Entries provided:
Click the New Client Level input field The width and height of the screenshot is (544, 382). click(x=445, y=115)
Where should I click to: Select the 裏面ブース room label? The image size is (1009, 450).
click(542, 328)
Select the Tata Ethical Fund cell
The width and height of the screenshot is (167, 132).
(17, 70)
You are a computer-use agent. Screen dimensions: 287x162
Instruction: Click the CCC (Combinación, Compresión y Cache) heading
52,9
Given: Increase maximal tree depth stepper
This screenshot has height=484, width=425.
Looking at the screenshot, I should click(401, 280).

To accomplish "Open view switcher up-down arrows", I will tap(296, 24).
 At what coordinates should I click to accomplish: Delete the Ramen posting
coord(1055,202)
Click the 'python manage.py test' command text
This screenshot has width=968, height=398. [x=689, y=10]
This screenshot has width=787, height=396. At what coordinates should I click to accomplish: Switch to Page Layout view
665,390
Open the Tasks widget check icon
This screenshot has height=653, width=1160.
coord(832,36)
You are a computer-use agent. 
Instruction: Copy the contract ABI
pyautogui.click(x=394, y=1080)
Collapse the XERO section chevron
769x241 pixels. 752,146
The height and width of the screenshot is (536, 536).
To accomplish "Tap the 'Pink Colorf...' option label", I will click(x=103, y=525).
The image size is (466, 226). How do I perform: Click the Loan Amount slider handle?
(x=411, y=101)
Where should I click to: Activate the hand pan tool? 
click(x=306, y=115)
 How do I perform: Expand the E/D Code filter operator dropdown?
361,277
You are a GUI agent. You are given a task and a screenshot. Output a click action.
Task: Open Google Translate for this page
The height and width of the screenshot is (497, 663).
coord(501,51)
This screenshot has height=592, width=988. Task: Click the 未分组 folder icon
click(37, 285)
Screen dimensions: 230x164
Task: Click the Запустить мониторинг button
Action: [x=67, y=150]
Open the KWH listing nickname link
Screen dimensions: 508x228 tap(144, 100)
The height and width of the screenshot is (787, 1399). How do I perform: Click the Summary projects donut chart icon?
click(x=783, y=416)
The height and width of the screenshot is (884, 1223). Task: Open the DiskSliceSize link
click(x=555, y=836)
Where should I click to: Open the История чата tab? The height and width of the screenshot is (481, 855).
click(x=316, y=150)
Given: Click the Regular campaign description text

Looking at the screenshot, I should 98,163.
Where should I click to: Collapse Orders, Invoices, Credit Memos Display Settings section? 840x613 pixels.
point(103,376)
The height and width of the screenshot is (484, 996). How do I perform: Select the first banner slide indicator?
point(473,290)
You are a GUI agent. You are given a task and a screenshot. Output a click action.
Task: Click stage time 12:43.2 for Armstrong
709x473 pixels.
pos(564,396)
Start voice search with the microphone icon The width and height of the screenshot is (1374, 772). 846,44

Instructions to follow: Your answer should be a single number: how many lines of the material contain the word "will".

Exercise output: 2